Reasons for Contesting a Will

Grounds for challenging a Will

The Inheritance Act

Under the Inheritance (Provision for Family and Dependants) Act 1975, an application can be made if the deceased failed to provide reasonable financial provision for the class of people defined in the Act.  If successful, such a claim will always mean that the original beneficiaries will end up with less than they were originally allocated. Even a successful claim does not necessarily lead to the wishes of the Will being totally disregarded. Those mentioned in the Will may still inherit something.

Demonstrating undue influence

If a will has been made and the person making the Will has been subjected to undue influence then the will may be declared invalid. Undue influence requires ‘coercion tantamount to force’. In other words, the person making the will is doing so because someone else is forcing them to do it. Mere suggestion or persuasion is not enough to show undue influence.

The deceased need not have been suffering from mental problems for the courts to pursue this avenue. Any use of manipulation, deception or intimidation to such an extent that the person making the will is not doing so out of their own free choice will be sufficient to show undue influence. However, this can be difficult evidence to find and must be more than mere suspicion.

It is more common to claim that the deceased lacked knowledge or approval of the contents of the Will. This generally means that although the deceased very well may have understood the points of the Will, they did not know or agree with everything that was in a will. A typical example is a blind person signing a will having been misled as to the contents

Demonstrating a lack of testamentary capacity

This is usually due to some kind of mental capacity problems such as dementia or Alzheimer’s disease.  The medical records will be very important evidence and you may also need to get a statement from the person who drafted the will.

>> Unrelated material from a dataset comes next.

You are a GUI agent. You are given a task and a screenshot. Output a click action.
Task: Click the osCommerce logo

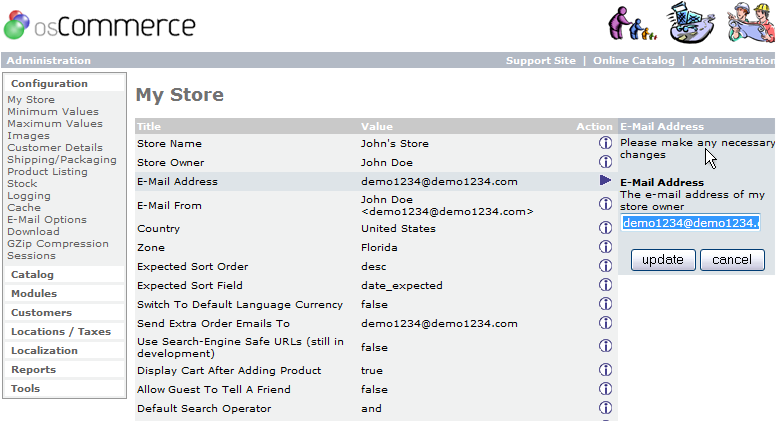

Forgery of a Will is notoriously hard to prove in court, and there can be costs and risks if you allege fraud and then fail to prove it.

Set aside the Will

In order to be valid the Will has to be drawn up correctly. This means that it should be signed by the testator in the presence of two witnesses who also sign the document. Ideally, the person who drafts the Will should be independent of its beneficiaries. As many of the elderly get their children to help them with their Wills, if they had a hand in actually drawing it up, it could be challenged.

Basic mistakes in Wills are becoming much more common due to the increasing prevalence of do it yourself document kits available in supermarkets and on the internet. These are often aimed at people with simple affairs, yet are deeply unsuitable for anyone with complicated finances, an extended family structure or a larger estate. Have an experienced lawyer look over it immediately.